Chanukkah and Jewish culture
a thought on חנוכה and Jewish culture
As Malka Simkovich discussed
in her recent Lehrhaus article, we often frame Hanukkah as being a clash
between Jews and Greeks, between Jewish and Greek culture which are portrayed
as mutually exclusive while the historical reality is more complex given the
Jewish embrace of aspects of Hellenism and Hellenistic influences on the later
Hasmonean kings.
Over the weekend, I read David Fishman's new book "The Book
Smugglers: Partisans, Poets, and the Race to Save Jewish Treasures from the
Nazis". the book follows members of the Jewish intellectual community in
Vilna who were forced by the Nazis to catalog and sort Jewish material for use
in Nazi institutes for the study of the Jewish question as part of the
philosophy of "Jewish studies without Jews." these individuals
undertook to smuggle material they were supposed to be sorting back in the
Vilna ghetto and hide it to ensure that even if Vilna Jewish and its
institutions of cultural memory such as YIVO and the Strashun Library were
destroyed, the memory of Vilna Jewry would live on.

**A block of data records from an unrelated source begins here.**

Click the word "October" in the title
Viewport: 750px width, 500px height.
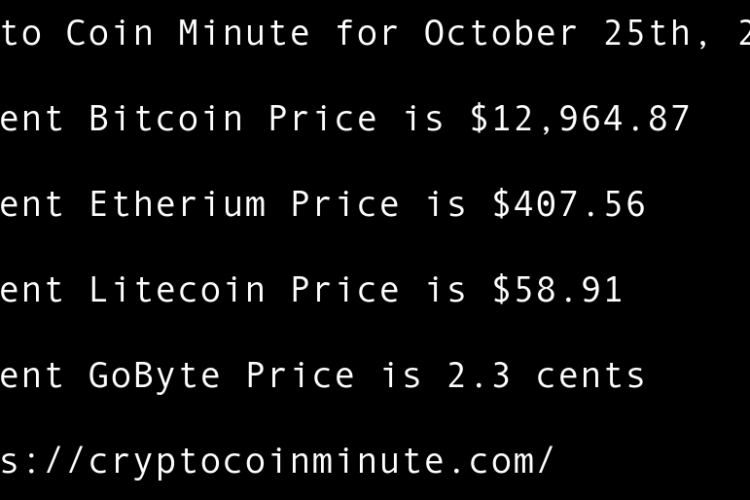[x=501, y=34]
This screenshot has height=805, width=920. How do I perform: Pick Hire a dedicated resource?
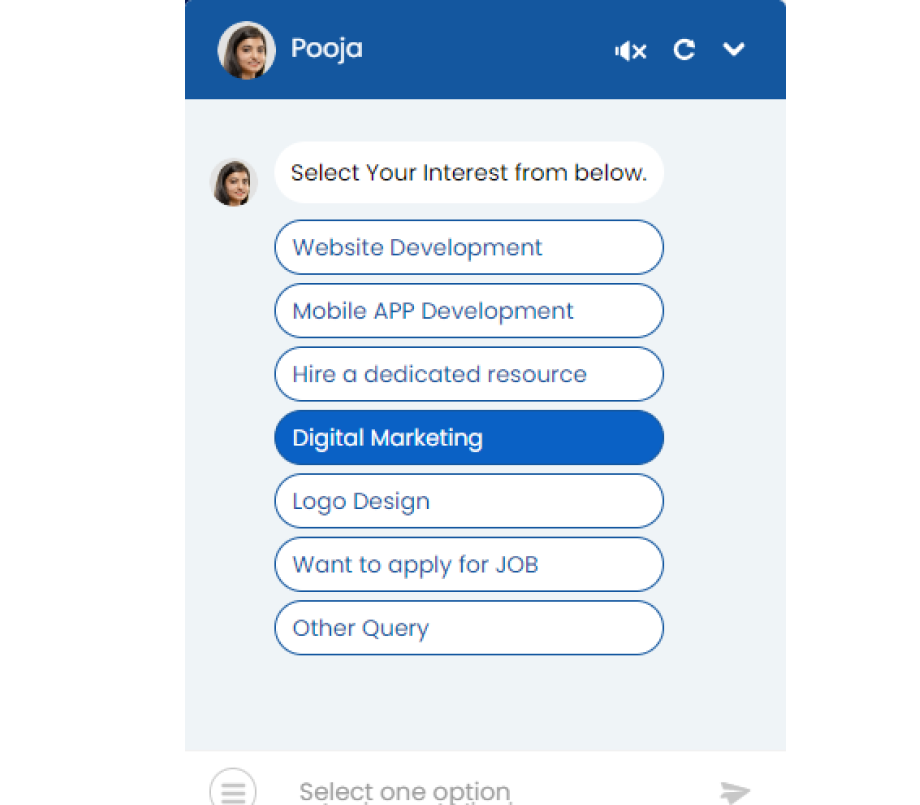[469, 374]
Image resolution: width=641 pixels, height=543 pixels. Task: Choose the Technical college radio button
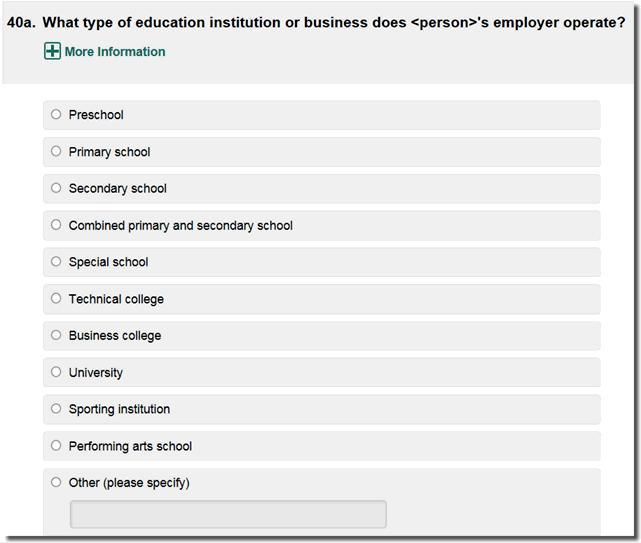(56, 298)
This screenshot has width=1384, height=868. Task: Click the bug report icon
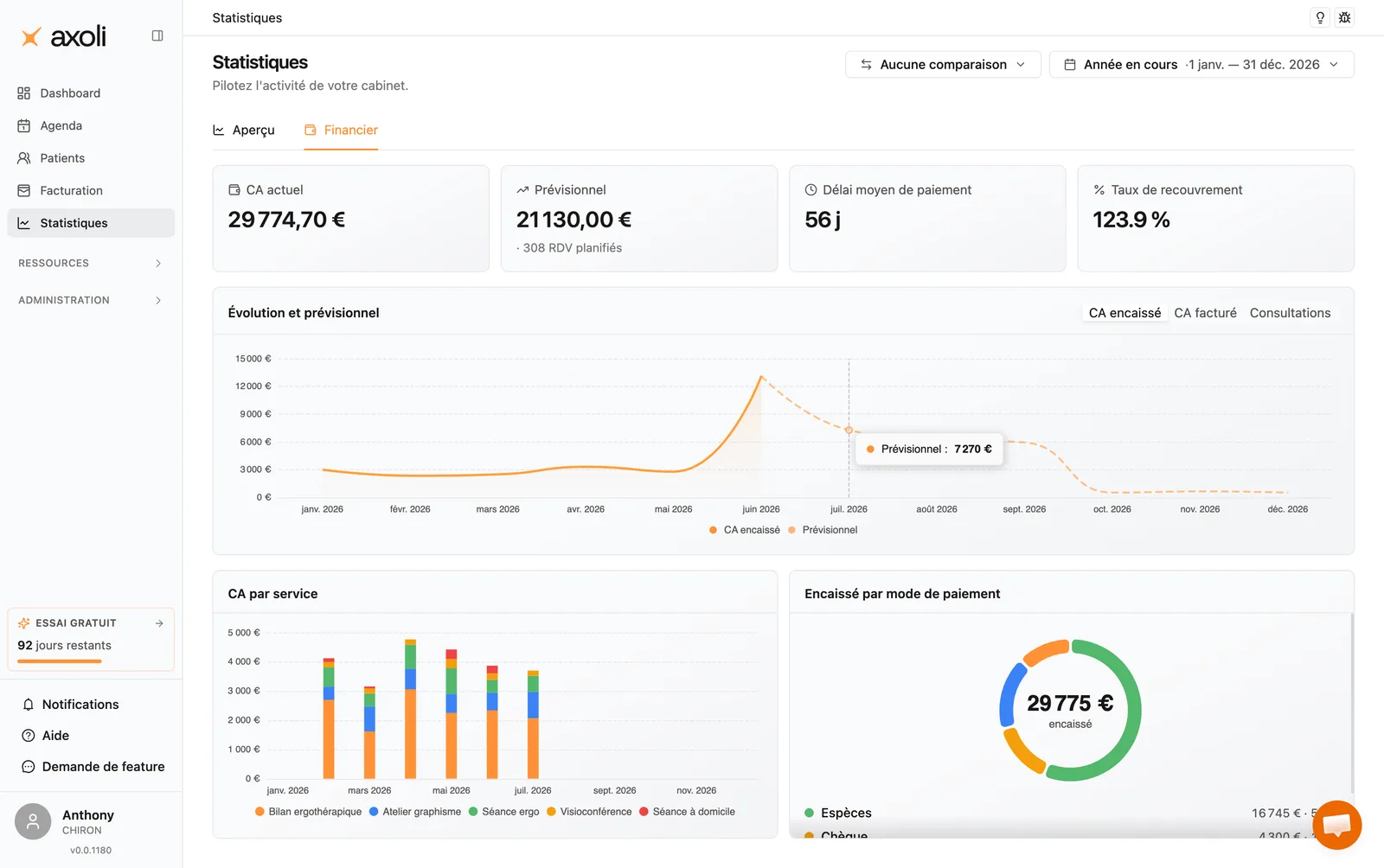pos(1344,17)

What struck me while reading Fishman's book, especially during Hanukkah, was how the fight to preserve Jewish culture in the face of Nazi attempts to obliterate it served as a source of hope for those involved. while these individuals could have smuggled clothes, food, weapons or money into the ghetto, they instead chose to risk their lives to save the physical manifestations of Jewish culture. there is an added irony here as many of the book smugglers were avowed secularists, Yiddishists, Zionists and communists yet many of the rarest items being smuggled were religious in nature be they early Hebrew printings from Venice, haggadot and rabbinic texts from Amsterdam and western Europe.
While many of the book smugglers were murdered, a few survived
the war and returned to Vilna to preserve that which they had risked their
lines to save, and incredibly for a short while, a Jewish museum of sorts
operated in post-war Vilna. reading Fishman's book and various articles about
the Monuments men and Offenbach depot, a thought that Tali Adler shared
about a line in al ha'nessim comes to mind
"בָּאוּ בָנֶיךָ לִדְבִיר בֵּיתֶךָ
וּפִנּוּ אֶת הֵיכָלֶךָ וְטִהֲרוּ אֶת מִקְדָּשֶׁךָ
Then Your children entered the shrine of Your House, cleansed
Your Temple, purified Your Sanctuary...
I used to skim over this line, but this year it means the most.
In this line warriors become janitors, cleaning the temple. I imagine them
sweeping, cleaning up spills, moving carelessly cast aside objects back to
their rightful homes. In between miracles, the miracle of the war and the
miracle of the oil, it's this quiet moment of domestic work that gives the
former meaning and allows the latter to occur..."
While the individuals Fishman discusses frame their efforts as a
sacred duty to preserve Jewish history, culture and memory, I cannot help but
think of their post-war efforts to restore some semblance of dignity to the
institutions they founded in reference to this liturgical phrase.
As someone who is interested in the history of the Jewish book
and Jewish material culture, the notion of holy cleaning and purification
deeply resonates. when we admire rare Jewish books and manuscripts exhibited in
museums or work with them as primary sources for research, we often overlook
the "quiet, unheroic, unglorified, hard work" which was necessary to
ensure the survival and continued research availability of these treasure whose
very survival is often nothing short of a miracle.
I think of the emotionally and physical taxing work of sorting
millions of volumes of looted books in the Offenbach depot, where looted books
and cultural items were brought after world war 2. and i think of those
individuals, many of whom will forever go unacknowledged, who came to the aid
of JTS after its disastrous library fire in 1966 to prevent the loss of books
which had been badly damaged by fire, smoke and water.
Tonight, and the rest of Hanukkah, as I am caught in a tension
between the joy of Hanukkah and introspective, somber and at times depressing
mood brought on by the study of Jewish Vilna during the Shoah, I’m thinking
about the Jewish heroes whose stories are barely if at all know but whose
actions and resistance to the Nazis enables me and thousands of others to be
participants in the miraculous perpetuation of Jewish memory, history and
culture.
While we have a day set aside to remember those who gave their
lives for the state of Israel and those who were murdered in the holocaust, we
don't set aside time to remember, commemorate and celebrate those who devoted
their lives to ensuring that the Jewish story in all its many facets would
never become a mere memory, that the living religion of the people of the book
would never be told by their books alone in a museum but instead, would be told
by their fellow Jews who learn from, read, treasure and preserve these books
for future generations.
I believe that this commemoration and celebration of the
preservation of Jewish history, culture and memory belongs in the month of Kislev
when we celebrate one miracle of Jewish survival.